Der EuGH bestätigte am Donnerstag die Auffassung des Generalanwalts und entschied, dass der Begriff "ernsthafte individuelle Bedrohung" weit auszulegen sei. Es sei eine umfassende Berücksichtigung aller relevanten Umstände des Einzelfalls, insbesondere derjenigen, die die Situation des Herkunftslands kennzeichnen, erforderlich.
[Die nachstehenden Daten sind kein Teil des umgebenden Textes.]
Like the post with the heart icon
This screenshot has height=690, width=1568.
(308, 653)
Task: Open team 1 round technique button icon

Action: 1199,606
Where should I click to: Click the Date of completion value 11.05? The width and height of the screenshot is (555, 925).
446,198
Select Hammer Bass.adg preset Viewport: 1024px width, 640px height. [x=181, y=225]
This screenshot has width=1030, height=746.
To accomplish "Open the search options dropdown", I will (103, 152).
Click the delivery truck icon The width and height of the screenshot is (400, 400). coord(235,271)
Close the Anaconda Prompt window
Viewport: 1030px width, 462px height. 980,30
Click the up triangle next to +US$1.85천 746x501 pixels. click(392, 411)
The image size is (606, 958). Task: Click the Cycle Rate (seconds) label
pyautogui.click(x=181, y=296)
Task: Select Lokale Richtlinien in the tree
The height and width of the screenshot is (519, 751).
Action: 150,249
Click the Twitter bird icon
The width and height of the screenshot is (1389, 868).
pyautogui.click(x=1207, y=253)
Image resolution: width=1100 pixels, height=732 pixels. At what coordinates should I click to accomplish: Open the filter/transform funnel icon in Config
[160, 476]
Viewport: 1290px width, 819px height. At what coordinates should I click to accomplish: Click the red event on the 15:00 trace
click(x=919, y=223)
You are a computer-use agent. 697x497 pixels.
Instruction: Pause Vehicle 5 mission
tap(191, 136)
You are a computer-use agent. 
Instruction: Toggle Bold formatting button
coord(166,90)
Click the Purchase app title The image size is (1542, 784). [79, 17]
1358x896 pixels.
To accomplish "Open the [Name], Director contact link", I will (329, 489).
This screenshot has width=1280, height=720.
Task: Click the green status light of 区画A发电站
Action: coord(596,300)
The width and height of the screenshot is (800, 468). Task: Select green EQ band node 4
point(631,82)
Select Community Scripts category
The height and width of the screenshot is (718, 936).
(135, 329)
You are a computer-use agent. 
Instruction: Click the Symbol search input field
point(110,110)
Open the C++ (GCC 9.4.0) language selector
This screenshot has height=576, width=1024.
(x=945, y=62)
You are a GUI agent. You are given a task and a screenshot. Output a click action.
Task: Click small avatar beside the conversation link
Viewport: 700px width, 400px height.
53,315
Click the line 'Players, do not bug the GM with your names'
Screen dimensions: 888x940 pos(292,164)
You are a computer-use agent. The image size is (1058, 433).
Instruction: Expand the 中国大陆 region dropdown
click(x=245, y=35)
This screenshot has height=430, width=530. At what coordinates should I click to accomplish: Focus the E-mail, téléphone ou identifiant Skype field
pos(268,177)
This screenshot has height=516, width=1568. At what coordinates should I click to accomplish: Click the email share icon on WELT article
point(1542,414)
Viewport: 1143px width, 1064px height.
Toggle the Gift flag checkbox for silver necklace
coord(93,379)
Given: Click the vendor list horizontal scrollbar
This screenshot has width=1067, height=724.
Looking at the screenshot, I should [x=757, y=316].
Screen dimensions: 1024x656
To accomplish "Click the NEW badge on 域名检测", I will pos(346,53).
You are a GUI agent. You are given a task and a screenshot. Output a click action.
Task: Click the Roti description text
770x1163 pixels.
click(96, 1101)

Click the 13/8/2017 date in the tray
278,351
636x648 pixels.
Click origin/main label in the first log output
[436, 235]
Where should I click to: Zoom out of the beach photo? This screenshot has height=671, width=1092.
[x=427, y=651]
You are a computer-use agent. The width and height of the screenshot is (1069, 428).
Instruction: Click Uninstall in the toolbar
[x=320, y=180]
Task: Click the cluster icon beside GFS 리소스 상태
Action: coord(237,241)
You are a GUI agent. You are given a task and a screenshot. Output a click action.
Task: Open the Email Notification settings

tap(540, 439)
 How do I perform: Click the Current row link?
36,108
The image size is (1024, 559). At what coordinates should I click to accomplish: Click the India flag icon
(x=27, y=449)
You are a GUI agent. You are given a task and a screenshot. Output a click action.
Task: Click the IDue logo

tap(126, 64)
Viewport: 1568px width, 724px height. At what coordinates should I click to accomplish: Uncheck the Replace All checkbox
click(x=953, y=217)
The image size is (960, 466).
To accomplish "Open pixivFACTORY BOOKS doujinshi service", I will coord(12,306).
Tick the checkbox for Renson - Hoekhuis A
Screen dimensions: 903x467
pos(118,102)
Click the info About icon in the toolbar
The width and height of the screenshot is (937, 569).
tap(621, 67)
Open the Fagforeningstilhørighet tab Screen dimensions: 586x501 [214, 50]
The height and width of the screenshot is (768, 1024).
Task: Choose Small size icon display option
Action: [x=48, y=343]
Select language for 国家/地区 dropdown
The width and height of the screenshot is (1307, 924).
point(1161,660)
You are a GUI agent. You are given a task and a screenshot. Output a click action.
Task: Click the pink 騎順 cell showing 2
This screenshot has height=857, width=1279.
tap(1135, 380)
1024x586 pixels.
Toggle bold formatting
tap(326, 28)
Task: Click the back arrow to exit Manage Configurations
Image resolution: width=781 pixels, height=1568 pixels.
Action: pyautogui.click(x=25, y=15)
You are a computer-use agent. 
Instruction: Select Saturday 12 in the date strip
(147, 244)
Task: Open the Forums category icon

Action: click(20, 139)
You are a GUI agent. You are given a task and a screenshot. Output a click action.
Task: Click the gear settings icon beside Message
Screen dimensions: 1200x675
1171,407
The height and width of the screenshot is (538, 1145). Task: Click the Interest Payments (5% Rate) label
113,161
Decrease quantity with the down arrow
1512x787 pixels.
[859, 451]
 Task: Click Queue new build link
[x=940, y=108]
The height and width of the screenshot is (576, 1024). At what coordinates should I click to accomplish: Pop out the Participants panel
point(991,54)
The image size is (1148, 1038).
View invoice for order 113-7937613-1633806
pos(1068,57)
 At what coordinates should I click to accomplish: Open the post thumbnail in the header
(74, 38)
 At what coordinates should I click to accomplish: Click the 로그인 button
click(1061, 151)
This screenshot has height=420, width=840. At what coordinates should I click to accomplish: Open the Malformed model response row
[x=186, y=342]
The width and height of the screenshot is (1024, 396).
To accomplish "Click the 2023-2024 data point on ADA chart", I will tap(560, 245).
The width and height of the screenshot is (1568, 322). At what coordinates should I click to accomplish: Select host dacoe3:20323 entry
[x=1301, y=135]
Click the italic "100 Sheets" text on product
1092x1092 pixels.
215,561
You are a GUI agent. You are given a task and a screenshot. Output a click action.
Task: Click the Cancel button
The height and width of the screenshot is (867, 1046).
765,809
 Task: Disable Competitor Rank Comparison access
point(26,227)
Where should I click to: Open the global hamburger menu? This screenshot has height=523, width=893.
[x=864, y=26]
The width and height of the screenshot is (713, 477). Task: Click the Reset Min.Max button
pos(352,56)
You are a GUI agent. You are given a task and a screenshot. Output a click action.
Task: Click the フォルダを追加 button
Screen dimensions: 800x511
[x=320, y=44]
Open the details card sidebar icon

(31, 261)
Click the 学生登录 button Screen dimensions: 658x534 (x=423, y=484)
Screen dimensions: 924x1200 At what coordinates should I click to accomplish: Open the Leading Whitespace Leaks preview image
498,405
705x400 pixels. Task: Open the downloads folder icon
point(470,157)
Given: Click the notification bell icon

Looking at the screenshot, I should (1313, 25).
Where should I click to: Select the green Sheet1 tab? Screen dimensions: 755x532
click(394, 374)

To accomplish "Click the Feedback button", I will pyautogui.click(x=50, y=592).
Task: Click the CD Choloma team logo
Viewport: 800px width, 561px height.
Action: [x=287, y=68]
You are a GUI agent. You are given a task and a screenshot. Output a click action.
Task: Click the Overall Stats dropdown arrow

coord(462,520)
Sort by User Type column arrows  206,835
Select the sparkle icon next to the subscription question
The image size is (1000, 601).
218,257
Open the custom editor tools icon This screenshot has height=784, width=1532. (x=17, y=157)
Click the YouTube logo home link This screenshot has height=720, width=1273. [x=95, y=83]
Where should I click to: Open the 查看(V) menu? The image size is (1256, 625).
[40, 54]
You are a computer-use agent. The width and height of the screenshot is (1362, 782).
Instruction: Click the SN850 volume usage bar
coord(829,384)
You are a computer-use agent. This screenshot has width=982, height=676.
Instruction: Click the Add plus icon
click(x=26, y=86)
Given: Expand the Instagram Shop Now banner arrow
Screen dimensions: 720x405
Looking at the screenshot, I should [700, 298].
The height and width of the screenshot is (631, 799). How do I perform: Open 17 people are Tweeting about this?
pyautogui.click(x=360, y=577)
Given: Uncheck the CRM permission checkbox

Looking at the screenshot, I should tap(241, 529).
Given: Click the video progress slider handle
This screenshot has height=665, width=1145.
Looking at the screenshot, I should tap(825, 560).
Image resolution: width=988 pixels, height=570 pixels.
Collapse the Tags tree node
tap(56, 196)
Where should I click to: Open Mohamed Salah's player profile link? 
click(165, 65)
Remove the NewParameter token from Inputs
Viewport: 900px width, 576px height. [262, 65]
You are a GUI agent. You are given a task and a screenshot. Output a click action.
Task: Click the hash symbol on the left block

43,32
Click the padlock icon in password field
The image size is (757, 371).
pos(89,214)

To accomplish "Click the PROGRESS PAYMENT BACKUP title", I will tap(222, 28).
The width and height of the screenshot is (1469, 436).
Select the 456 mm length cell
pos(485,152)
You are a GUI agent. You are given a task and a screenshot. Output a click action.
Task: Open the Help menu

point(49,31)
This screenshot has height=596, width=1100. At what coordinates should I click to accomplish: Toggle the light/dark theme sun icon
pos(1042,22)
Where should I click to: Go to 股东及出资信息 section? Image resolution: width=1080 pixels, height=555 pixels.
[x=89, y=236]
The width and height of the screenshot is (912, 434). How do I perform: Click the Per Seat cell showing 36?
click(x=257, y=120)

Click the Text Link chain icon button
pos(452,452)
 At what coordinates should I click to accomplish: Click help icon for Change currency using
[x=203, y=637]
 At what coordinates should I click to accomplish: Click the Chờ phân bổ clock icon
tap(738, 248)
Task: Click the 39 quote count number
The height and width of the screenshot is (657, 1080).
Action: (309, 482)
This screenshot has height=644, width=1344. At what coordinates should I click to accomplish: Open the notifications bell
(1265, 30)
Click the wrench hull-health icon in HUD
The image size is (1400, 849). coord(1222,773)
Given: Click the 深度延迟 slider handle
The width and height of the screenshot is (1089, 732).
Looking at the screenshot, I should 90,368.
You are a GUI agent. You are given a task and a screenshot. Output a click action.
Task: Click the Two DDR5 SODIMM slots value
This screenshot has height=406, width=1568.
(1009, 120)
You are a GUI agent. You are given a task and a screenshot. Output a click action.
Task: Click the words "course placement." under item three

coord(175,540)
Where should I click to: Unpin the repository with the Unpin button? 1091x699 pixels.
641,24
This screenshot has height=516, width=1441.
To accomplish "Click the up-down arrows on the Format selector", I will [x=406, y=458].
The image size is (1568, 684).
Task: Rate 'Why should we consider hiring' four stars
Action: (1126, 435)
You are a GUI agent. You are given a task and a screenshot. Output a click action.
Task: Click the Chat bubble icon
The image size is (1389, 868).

Die ernsthafte individuelle Bedrohung könne dagegen nicht davon abhängig gemacht werden, dass das Verhältnis der Zahl ziviler Opfer zur Gesamtzahl der Bevölkerung in einem Konfliktgebiet eine bestimmte Schwelle erreicht, so das Luxemburger Gericht.
acr/LTO-Redaktion
mit Materialien der dpa
EuGH zu subsidiärem Schutz: . In: Legal Tribune Online, 10.06.2021 , https://www.lto.de/persistent/a_id/45172 (abgerufen am: 25.11.2024 )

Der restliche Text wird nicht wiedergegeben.